Encompassing the research interests of the industrial partners, the vertical research lines of IMDEA Materials are directed towards processing, design and application of advanced structural materials in aerospace, automotive and energy generation sectors. Research activities are focalized in advanced metallic alloys and composites. The former are -and will be for a long time- the standard materials for structural applications in engineering, while the latter are the fastest growing class of structural materials.
Metallic Alloys
Metallic alloys have been studied for more than two hundred years and their processing, structure and properties are well established. Nevertheless, challenges in the areas of energy generation, transportation and health care are constantly demanding new metallic materials with improved properties (higher operation temperature, better strength/weight ratio), tailored behaviour or multifunctional capabilities (biocompatibility). The objectives of this research line include:
- Development of Ni/Co-based superalloys and intermetallic compounds to be used in high temperature structural applications in aggressive environments for long periods of time.
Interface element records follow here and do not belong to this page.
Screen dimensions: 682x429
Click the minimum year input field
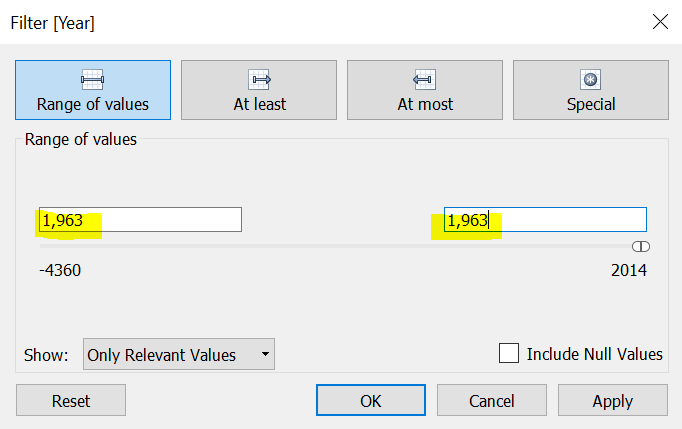140,220
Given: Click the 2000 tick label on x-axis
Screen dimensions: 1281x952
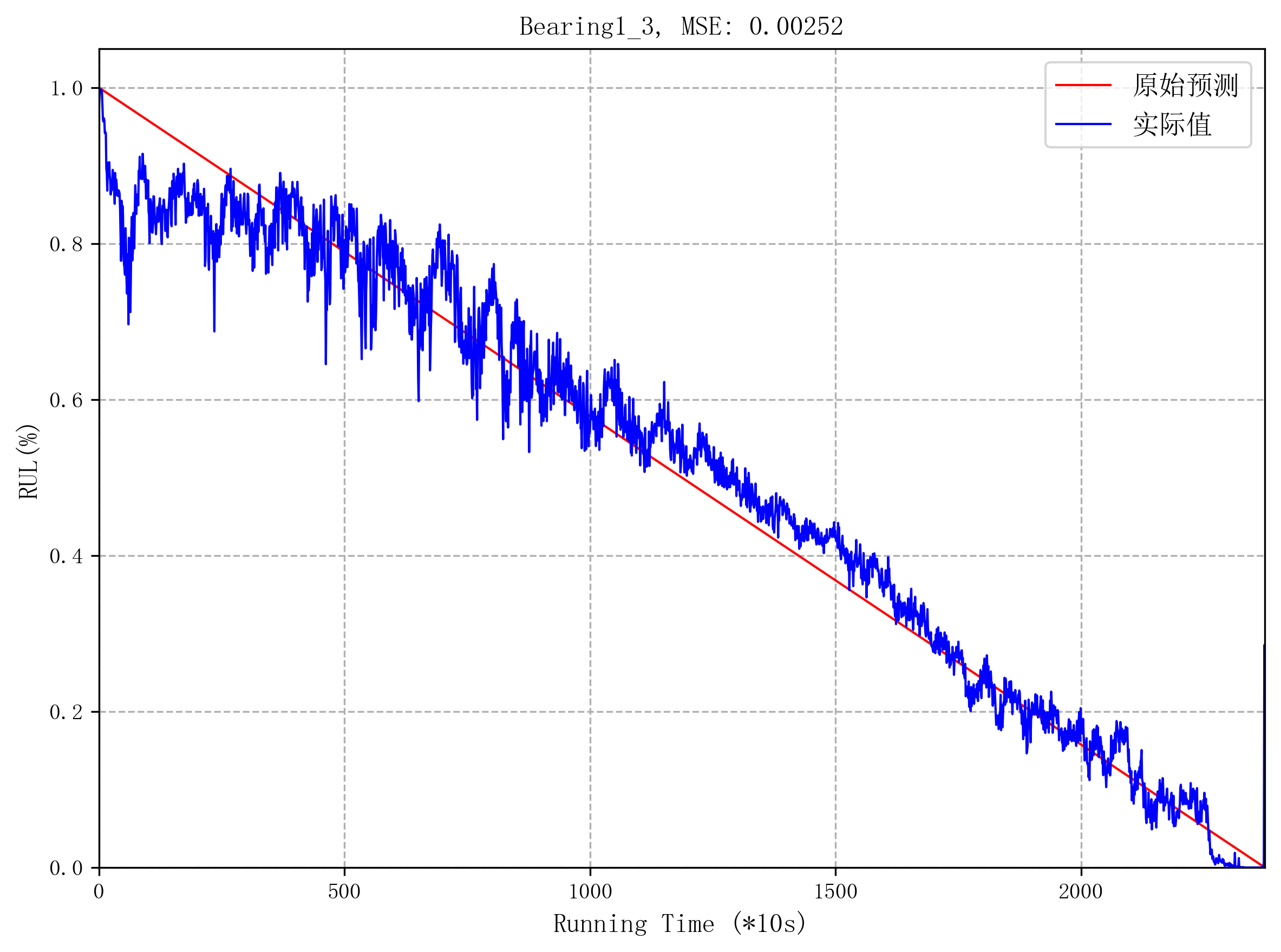Looking at the screenshot, I should click(1081, 892).
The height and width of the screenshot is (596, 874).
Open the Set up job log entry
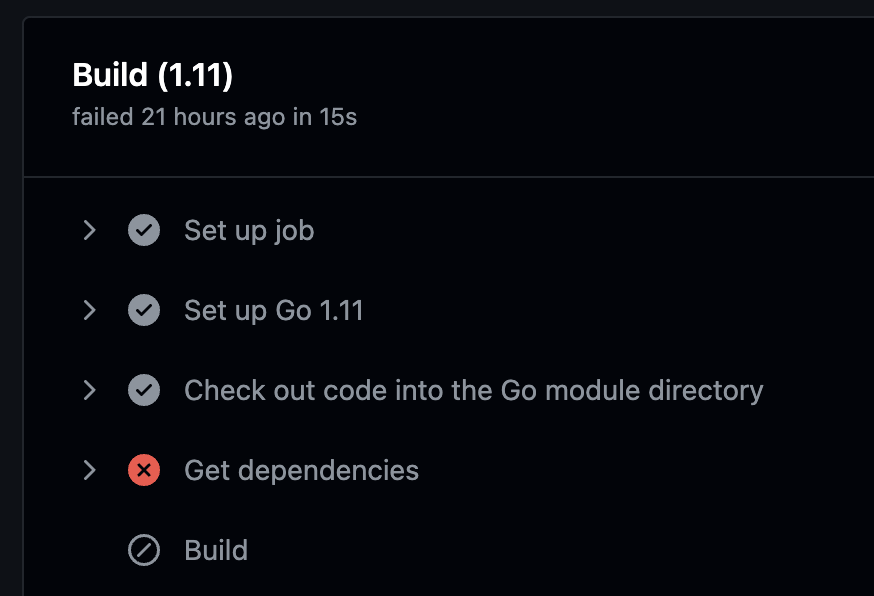tap(248, 230)
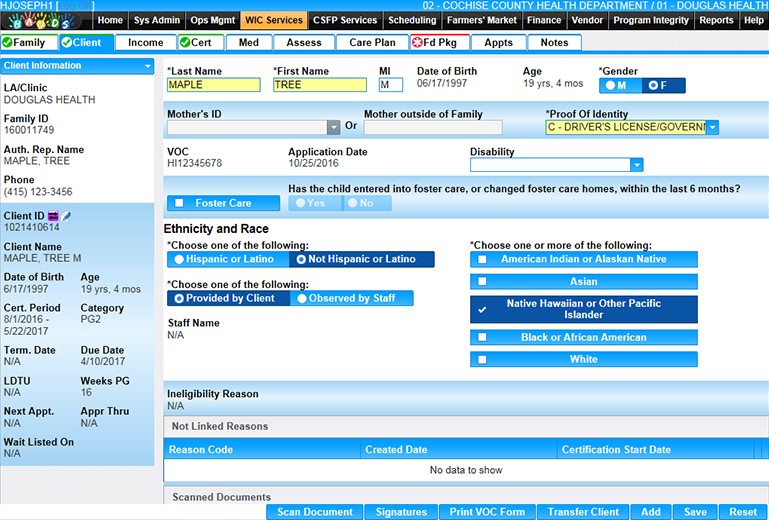Tick the Black or African American checkbox

[x=483, y=338]
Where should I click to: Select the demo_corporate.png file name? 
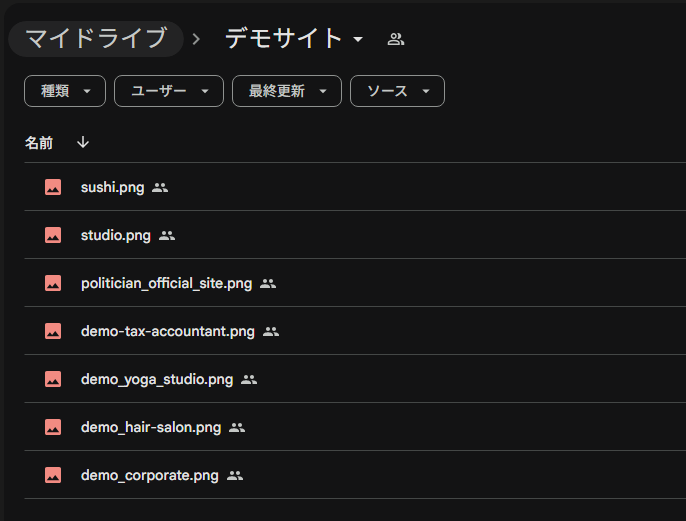pos(149,475)
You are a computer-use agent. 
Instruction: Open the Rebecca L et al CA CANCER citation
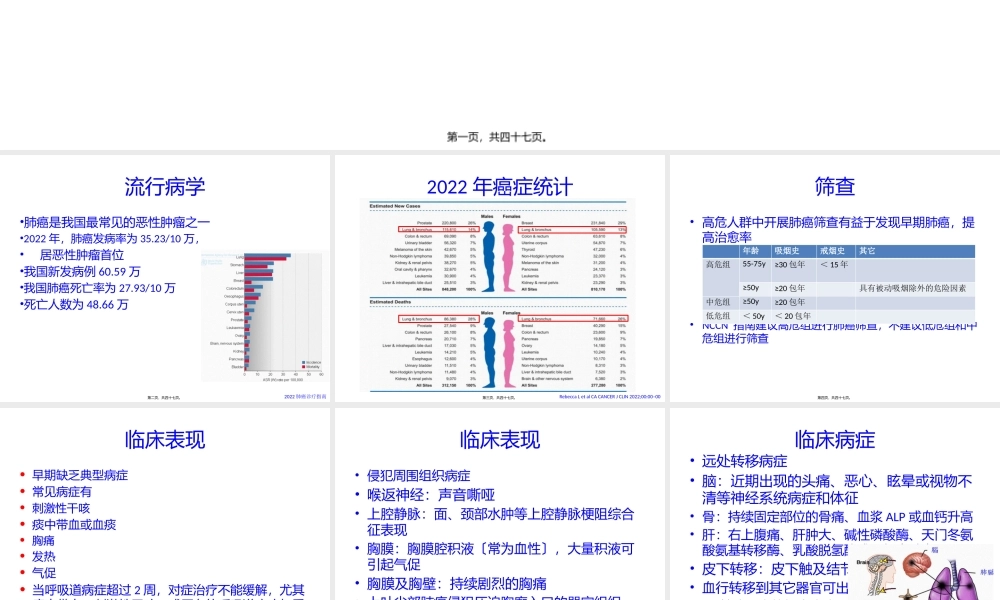coord(612,395)
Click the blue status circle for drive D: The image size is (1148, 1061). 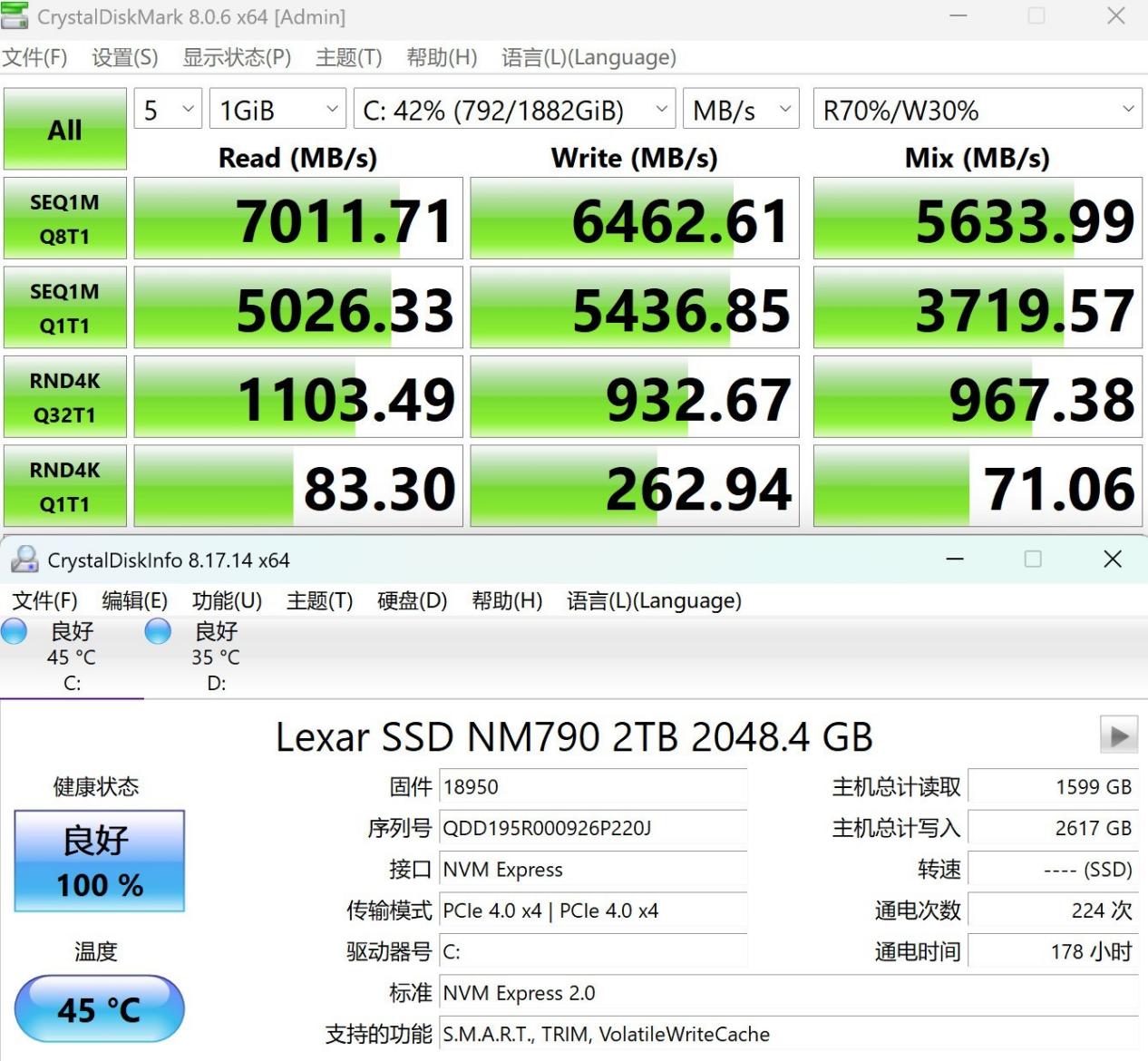coord(158,631)
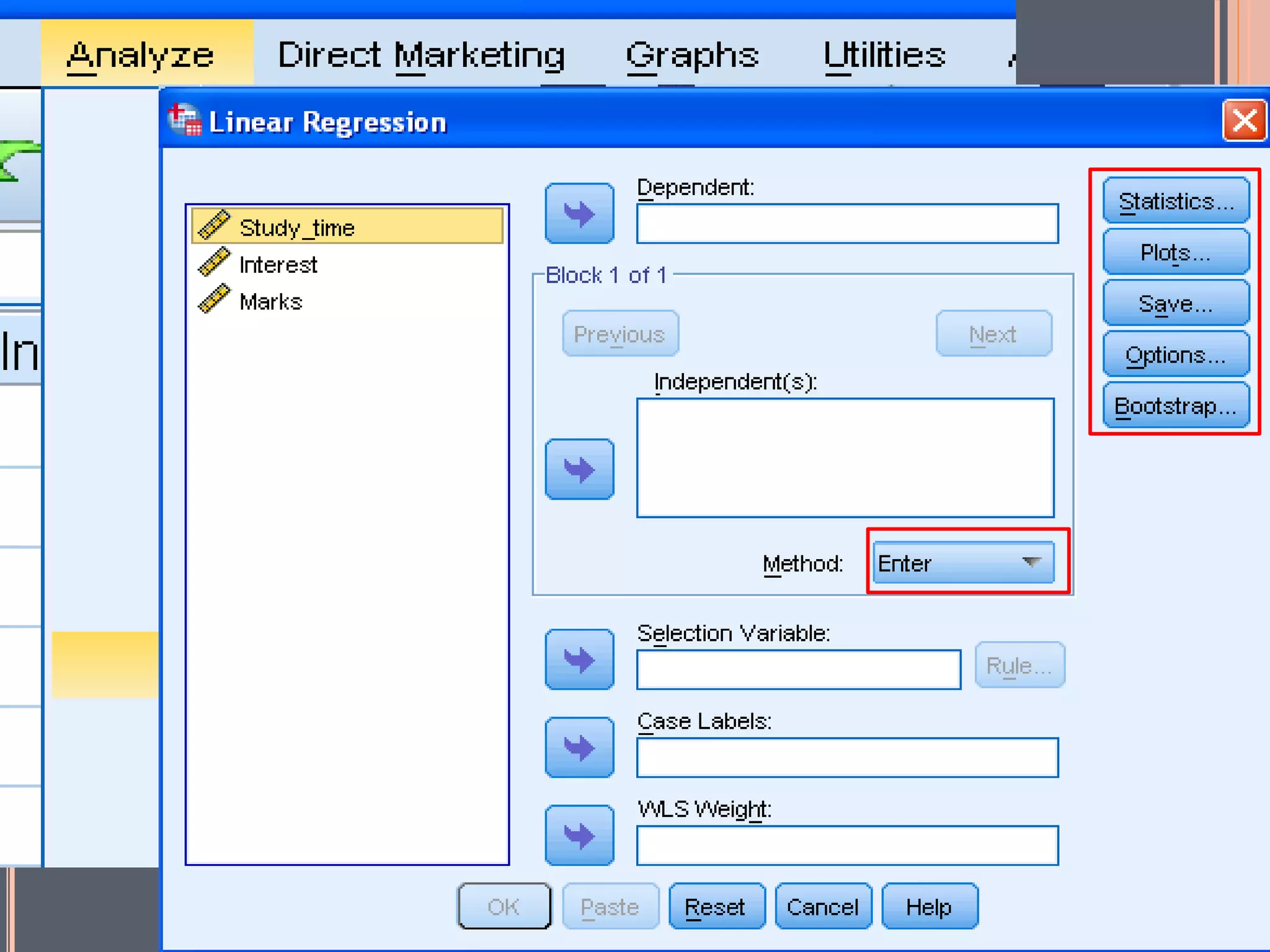Click the arrow button beside Selection Variable

tap(579, 659)
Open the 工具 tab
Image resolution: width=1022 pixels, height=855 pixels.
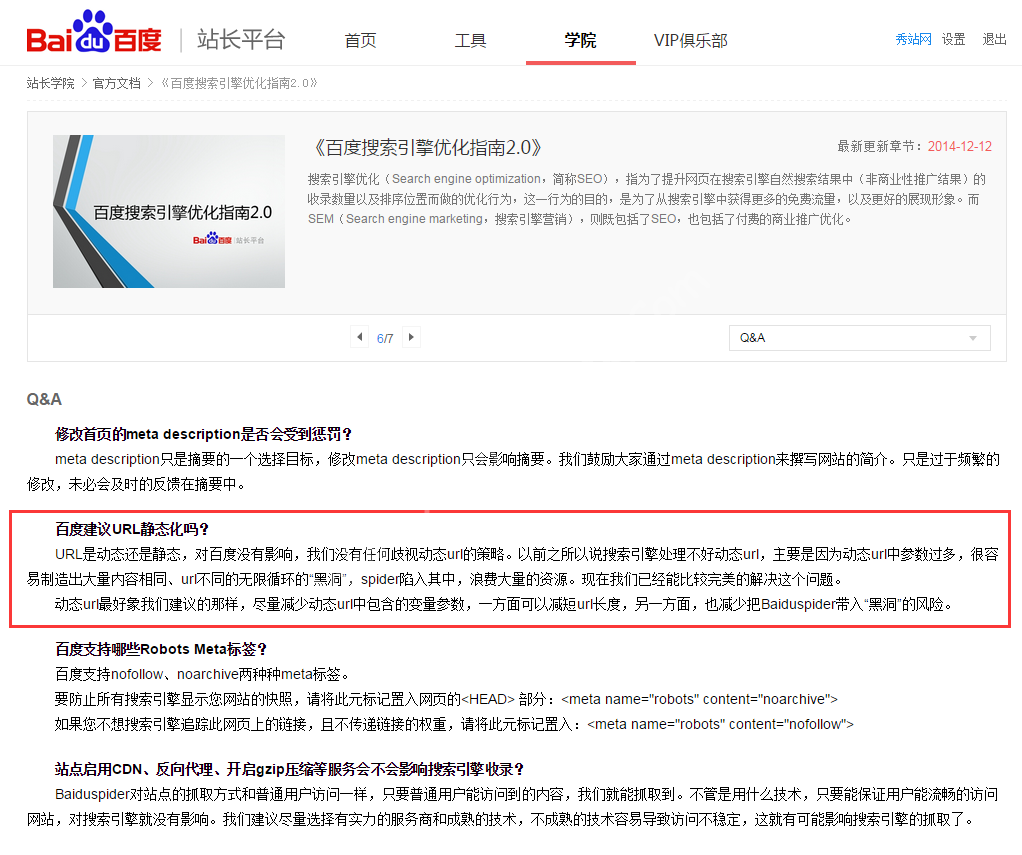click(x=470, y=40)
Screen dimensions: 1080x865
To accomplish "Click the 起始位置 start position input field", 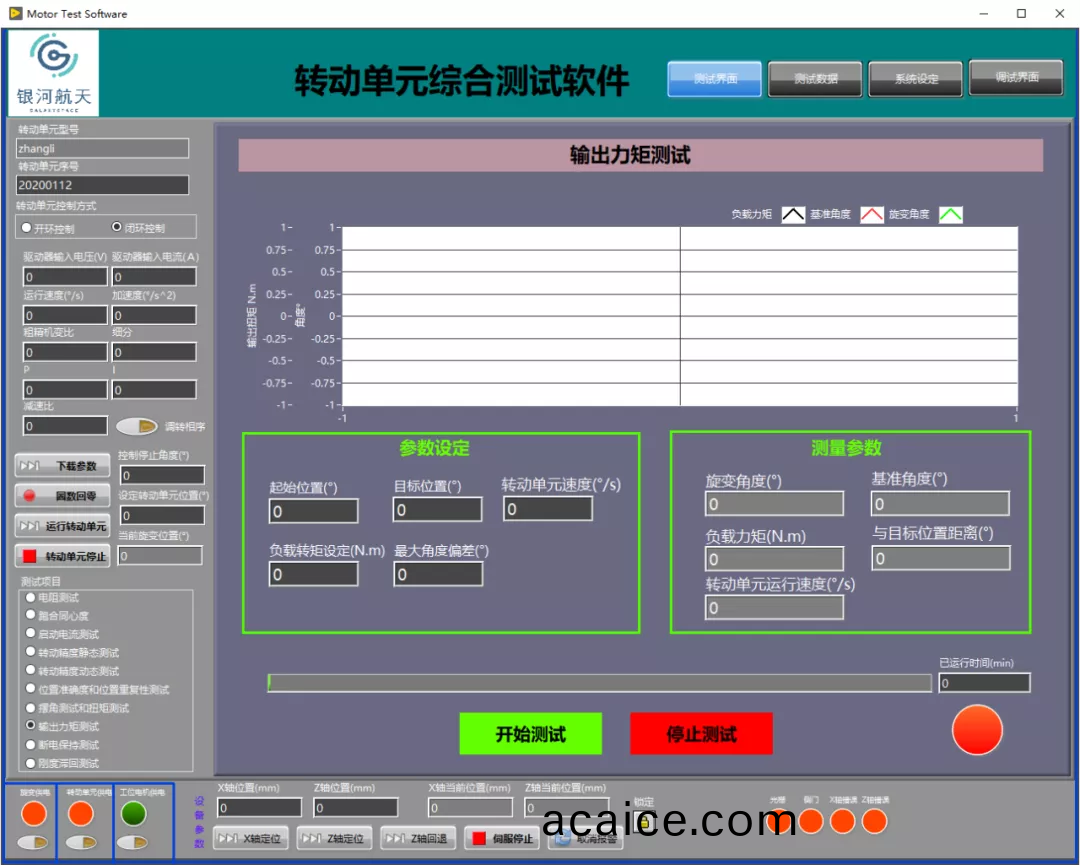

- Production of near net-shape components of advanced metallic alloys (W, Ni, Ti) from powders.
- Processing and characterization of thermal-barrier and antifriction coatings to improve the durability and structural integrity of critical components.
- Design of novel Mg alloys for die casting with improved mechanical properties, thermal conductivity and corrosion resistance.
- Processing and characterization of nanostructured metallic materials (Al, Zr, Mg, Ti, Ni, W) by severe plastic deformation to obtain new phases, novel microstructures with high strength and ductility and enhanced multifunctional capabilities (biocompatibility).
Composites
Composites are currently the best option for high-added value structural applications in aerospace, energy generation (wind turbines) and sports due to their outstanding properties in terms of specific stiffness and strength. Moreover, the dispersion of nanometric reinforcements can further enhance their mechanical properties and provide new functional capabilities, opening unexpected possibilities in many other applications (sensors, catalysis, water purification, health care). The objectives of this research line include:
- Development of thermoplastic composites for high temperature applications.
- Design of structural composites with high impact resistance.
- Development, characterization and simulation of multifunctional nanocomposites with improved mechanical properties and integrated functional capabilities (electrical conductivity, fire retardancy, UV and EMI shielding, biocide activity, etc.)
- Development of biodegradable and biocompatible structural composites and nanocomposites.